Agora vamos ao início. Nesse ano, o do encerramento da Feira Popular, e com Santana Lopes à frente da câmara, as duas partes assinaram um acordo em que a CML garantia à fundação, "durante o período de não funcionamento da feira e até à efetiva laboração do novo parque", uma receita mensal equivalente à média de receitas brutas da feira - valor que veio a ser calculado, por uma comissão arbitral, em 2,6 milhões. No documento, consultado pelo DN, a CML reconhece a "imprescindibilidade de garantir os meios económicos necessários à continuidade da relevante obra social da fundação".
O montante foi pago até 2010, ano em que a autarquia cessou os pagamentos. "Durante dois anos e meio a câmara não disse nada, nunca nos respondeu, simplesmente deixou de pagar", aponta o presidente da fundação. Em 2012, alegando não ter dinheiro, a autarquia põe em cima da mesa o protocolo em que se dispõe a pagar um milhão de euros.
Após dois anos sem receber um cêntimo daquela que era a principal fonte de financiamento da fundação, O Século estava à beira de fechar portas, alega Emanuel Martins.
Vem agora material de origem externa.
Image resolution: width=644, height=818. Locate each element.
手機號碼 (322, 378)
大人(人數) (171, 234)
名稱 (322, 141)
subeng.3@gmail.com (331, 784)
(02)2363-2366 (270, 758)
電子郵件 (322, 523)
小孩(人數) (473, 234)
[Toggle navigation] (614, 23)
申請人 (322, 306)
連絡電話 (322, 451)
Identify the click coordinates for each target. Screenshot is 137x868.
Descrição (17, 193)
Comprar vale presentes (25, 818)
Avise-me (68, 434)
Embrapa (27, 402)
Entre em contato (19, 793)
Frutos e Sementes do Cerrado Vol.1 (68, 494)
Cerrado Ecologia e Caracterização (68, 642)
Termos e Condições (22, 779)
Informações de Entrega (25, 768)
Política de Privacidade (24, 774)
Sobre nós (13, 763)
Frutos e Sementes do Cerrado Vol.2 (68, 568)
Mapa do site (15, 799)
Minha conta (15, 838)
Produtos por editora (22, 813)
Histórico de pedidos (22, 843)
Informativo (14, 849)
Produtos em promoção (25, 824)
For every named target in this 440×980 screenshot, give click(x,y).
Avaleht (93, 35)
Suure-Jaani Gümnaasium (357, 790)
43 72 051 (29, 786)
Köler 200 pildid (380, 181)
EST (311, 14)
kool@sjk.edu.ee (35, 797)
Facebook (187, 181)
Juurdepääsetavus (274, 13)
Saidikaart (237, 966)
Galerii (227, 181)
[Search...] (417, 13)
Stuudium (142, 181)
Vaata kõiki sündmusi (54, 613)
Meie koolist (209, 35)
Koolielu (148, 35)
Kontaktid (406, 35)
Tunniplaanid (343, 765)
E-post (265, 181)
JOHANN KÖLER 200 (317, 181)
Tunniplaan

E assinou. "Aquilo que fizeram foi exaurir-nos financeiramente, até não podermos dizer que não", acusa. O presidente da fundação alega que o acordo foi assinado sob "coação" - "a câmara fez-nos um ultimato... Isto é, de facto, uma extorsão". "Não tenho nada contra o dr. António Costa, mas neste caso teve uma atitude execrável", diz o também antigo deputado do PS.
Emanuel Martins (que à data integrava a direção, mas não era o presidente de O Século) diz-se agora disposto a ir "até às últimas consequências". Mesmo reconhecendo que a situação é difícil - o protocolo assinado em 2012 diz expressamente que a fundação abdica de "quaisquer outras quantias, vencidas ou por vencer", para além da indemnização acordada. Será um argumento poderoso em tribunal, mas Emanuel Martins diz que é uma questão moral: "É inadmissível, a fundação merecia mais respeito. Não estamos a falar de uma obra de vão de escada, mas de uma instituição com 90 anos." O DN questionou a CML sobre estas questões, mas não obteve resposta.